Druid’s core query engine features a highly efficient design to execute queries across large data sets. Queries are divided and fanned out – ie “scattered” – to relevant data nodes; partial results are merged by a broker node – ie “gathered”.
This design is highly efficient as only a portion of the data set is read and data is not sent across process boundaries or among the data nodes.
This single-stage process works for the smallest single node cluster to clusters with thousands of nodes with each data node processing billions of rows, enabling sub-second performance for most queries even with data sets of multiple petabytes.
For performance-sensitive workloads, data is pre-loaded into local caches before queries are issued, which guarantees high performance as data does not need to be read from deep storage over the network during a query.

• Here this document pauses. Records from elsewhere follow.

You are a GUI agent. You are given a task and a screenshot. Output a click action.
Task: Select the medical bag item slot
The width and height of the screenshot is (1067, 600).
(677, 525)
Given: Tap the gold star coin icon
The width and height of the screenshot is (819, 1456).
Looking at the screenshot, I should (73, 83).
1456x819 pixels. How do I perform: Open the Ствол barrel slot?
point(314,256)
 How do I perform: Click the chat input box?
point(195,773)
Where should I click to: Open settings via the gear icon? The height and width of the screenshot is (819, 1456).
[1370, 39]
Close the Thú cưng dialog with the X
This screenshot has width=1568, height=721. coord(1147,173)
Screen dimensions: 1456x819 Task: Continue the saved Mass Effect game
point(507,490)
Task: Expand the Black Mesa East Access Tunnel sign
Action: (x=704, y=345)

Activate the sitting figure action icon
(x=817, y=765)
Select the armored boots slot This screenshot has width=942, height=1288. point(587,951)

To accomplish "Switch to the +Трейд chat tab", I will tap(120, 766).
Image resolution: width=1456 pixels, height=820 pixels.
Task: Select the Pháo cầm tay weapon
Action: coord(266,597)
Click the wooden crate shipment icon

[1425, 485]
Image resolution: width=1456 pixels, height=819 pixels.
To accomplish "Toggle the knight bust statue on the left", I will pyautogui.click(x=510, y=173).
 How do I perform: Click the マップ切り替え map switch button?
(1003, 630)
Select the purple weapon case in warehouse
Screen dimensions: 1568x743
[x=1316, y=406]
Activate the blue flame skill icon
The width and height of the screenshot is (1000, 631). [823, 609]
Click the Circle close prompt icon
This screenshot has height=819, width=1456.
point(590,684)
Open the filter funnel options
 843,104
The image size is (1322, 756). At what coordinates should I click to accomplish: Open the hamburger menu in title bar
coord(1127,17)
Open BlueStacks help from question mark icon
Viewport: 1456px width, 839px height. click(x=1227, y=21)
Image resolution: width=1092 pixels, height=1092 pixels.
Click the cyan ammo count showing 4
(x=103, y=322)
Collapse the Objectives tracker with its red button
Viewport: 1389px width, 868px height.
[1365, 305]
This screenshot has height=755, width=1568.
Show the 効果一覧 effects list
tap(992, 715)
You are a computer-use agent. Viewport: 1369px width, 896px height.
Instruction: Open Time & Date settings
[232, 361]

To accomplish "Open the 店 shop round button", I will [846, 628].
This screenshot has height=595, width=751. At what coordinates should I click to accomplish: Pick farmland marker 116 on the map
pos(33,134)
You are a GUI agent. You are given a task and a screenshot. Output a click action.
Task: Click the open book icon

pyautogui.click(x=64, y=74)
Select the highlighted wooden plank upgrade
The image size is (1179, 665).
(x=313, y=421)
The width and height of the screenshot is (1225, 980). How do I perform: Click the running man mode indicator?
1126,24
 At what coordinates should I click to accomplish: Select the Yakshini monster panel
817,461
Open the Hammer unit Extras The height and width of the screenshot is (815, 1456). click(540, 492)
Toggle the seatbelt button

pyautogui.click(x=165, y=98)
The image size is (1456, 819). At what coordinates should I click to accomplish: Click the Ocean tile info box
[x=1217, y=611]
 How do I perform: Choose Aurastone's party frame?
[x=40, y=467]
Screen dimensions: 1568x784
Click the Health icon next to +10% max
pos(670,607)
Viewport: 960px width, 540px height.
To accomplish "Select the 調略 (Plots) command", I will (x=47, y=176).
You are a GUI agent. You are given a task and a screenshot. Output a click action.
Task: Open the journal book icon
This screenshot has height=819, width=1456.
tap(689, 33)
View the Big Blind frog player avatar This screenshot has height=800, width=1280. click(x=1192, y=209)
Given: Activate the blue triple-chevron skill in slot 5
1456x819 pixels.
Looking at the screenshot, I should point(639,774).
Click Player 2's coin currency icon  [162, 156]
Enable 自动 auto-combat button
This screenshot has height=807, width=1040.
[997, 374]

Druid utilizes a high degree of intelligence to quickly identify which segments are relevant to the query and where they are located across a cluster of continuously rebalanced nodes. Queries are then fanned out across those relevant nodes and gathered so the final result can be sent to the application.
Druid’s storage format was built in tandem with the query engine to maximize performance through processing efficiency. It stores ingested tables into optimized segments – with each segment comprising up to a few million rows of data.
The data in Druid segments are columnarized, time indexed, dictionary encoded, bitmap indexed, and type-aware compressed – all automatically. Queries only load the specific columns needed for each query and reads the optimized index, which further improves the performance of scans and aggregations.
“If you want super fast, low latency, less than a second, this is when we recommend Druid.”